_Data provided_
+ + +

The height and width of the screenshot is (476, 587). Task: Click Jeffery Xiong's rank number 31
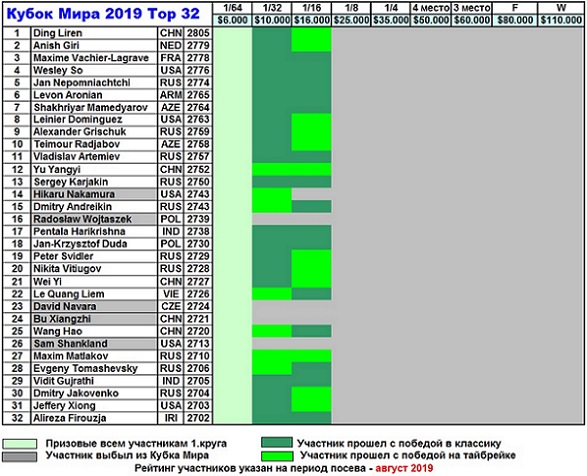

+ + +

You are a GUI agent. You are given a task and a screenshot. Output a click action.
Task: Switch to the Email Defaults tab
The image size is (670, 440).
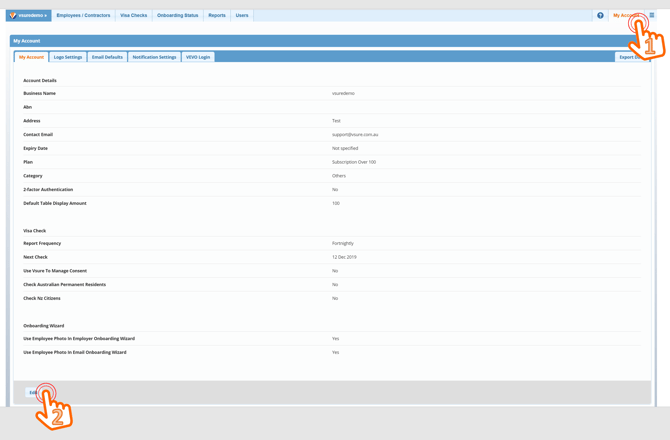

+ + +

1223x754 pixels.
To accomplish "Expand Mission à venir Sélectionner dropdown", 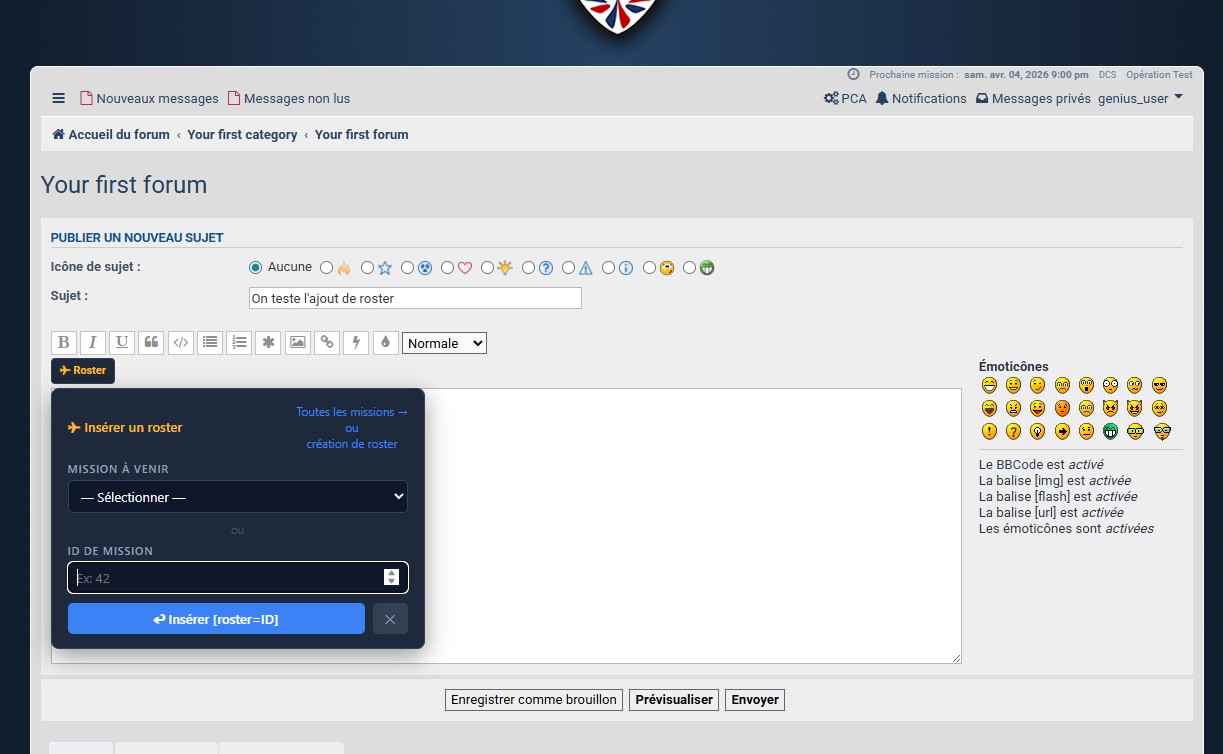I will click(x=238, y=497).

+ + +

_Directions_
Every line above in which the word "screenshot" is present must be copied into the answer.

_Solution to the problem_
The height and width of the screenshot is (476, 587). Task: Click Jeffery Xiong's rank number 31
You are a GUI agent. You are given a task and a screenshot. Output a click action.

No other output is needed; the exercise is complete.